As a result of efforts to develop customers in middle markets centering on Asia, JUKI Corporation increased its consolidated net sales during January-June 2018 by 10% year-on-year to 53,235 million yen. Operating profits rose 0.9% to 3,650 million yen, while net profits fell 19.2% to 1,942 million yen. The strong yuan, weak dollar, increased market capturing expenses and other factors squeezed profits.
JUKI President Akira Kiyohara says, “In addition to greater losses caused by currency appreciation due to the weakened dollar, the 500-million-yen decrease in gross profits from China due to the appreciation of the Chinese currency and 400-million-yen market capturing costs used for discount sales reduced ordinary profits.”
The main market of China continued aggressive capital investments since last year, and smart solutions including high-end sewing machines were in large demand. JUKI is strengthening its sewing machinery and systems business that makes up production lines such as automatic sewing machines, robot sewing and automatic conveying systems, for regaining profits in the fiscal second half.

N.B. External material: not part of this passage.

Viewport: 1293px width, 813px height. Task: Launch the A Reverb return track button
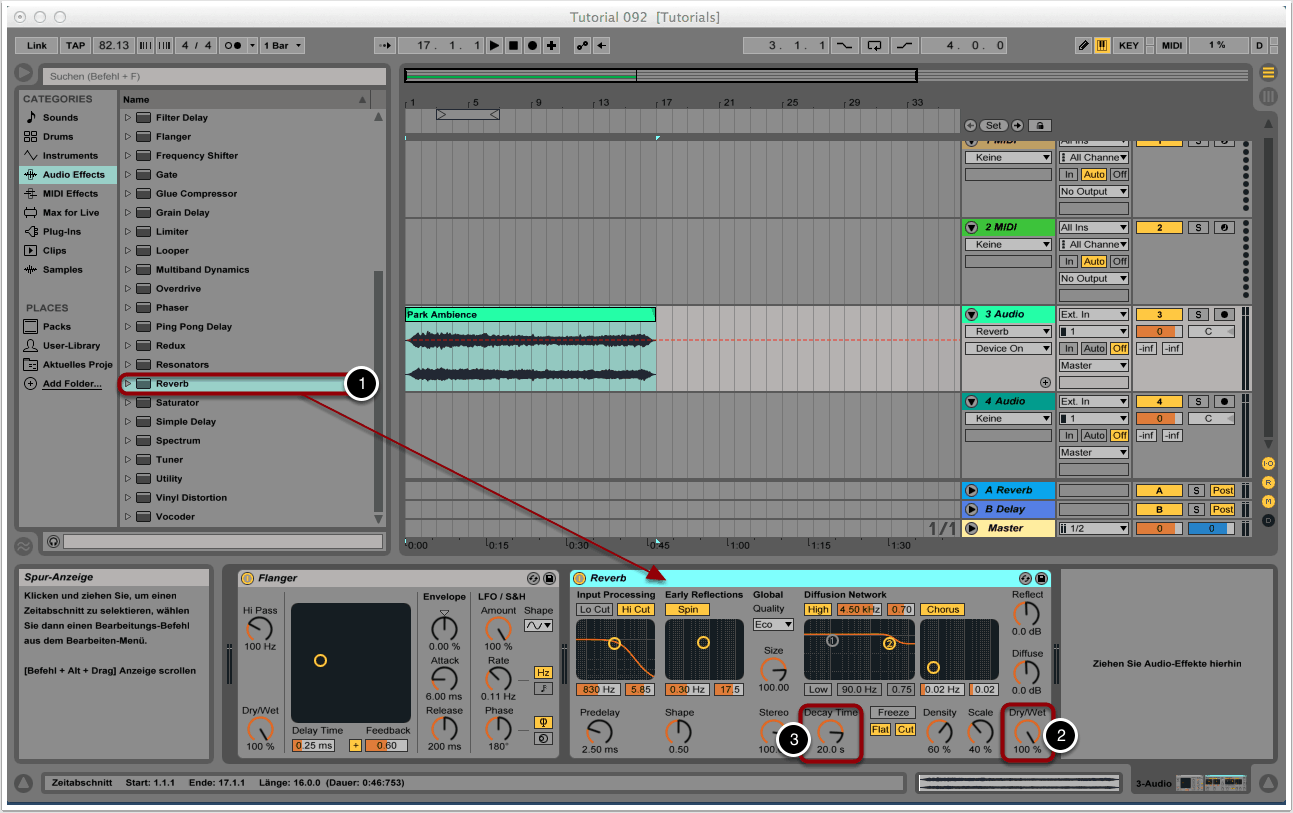(971, 490)
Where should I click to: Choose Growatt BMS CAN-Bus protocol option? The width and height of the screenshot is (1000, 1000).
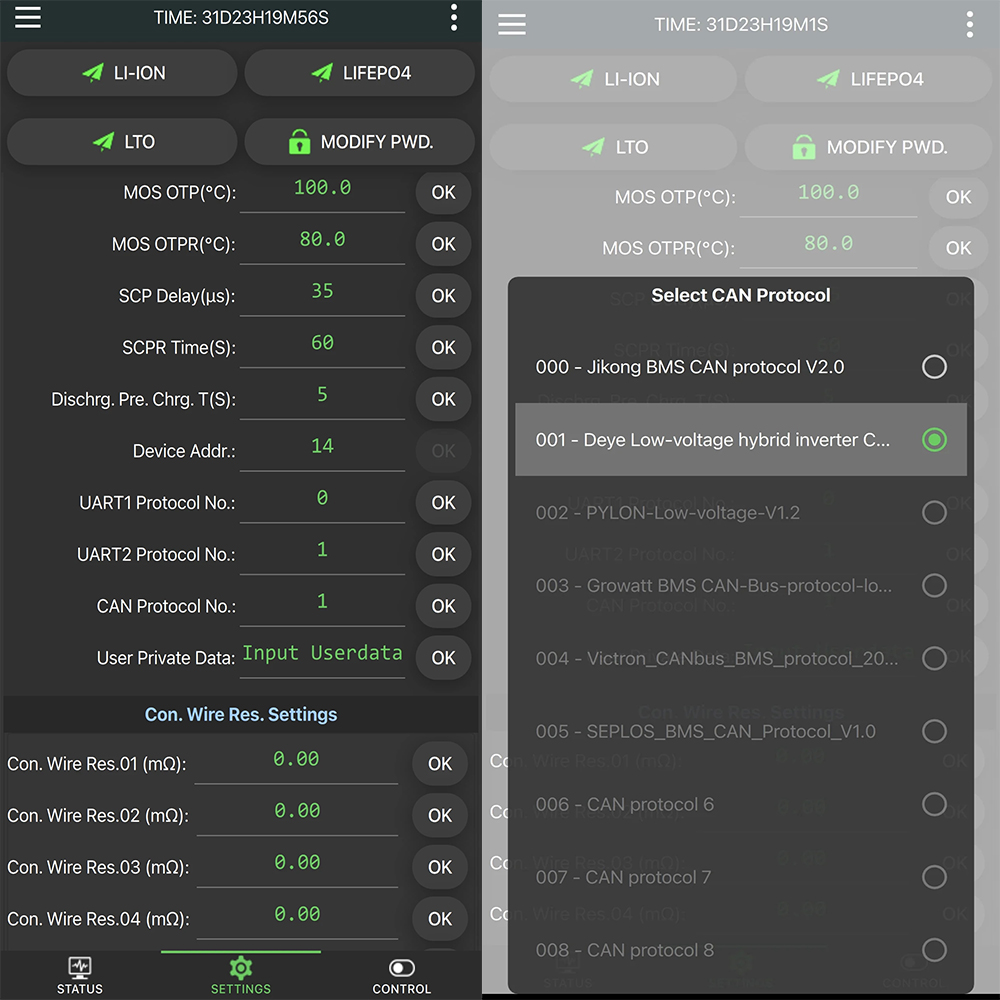pyautogui.click(x=933, y=585)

In regard to priority measures from FY 2018, JUKI is quickly responding to factory automation in middle markets such as Vietnam and Indonesia, and is providing high value-added services in China, which is shifting to high-end machines. Even in Bangladesh, which has a more than 50% share in industrial sewing machines, high-end machines are said to be on the rise.
For the fiscal year ending in December 2018, the company expects to achieve net sales of 104,000 million yen (up 0.3% over the previous fiscal year), operating profits of 5,500 million yen (down 32.6%) and net profits of 3,500 million yen (down 38.0%).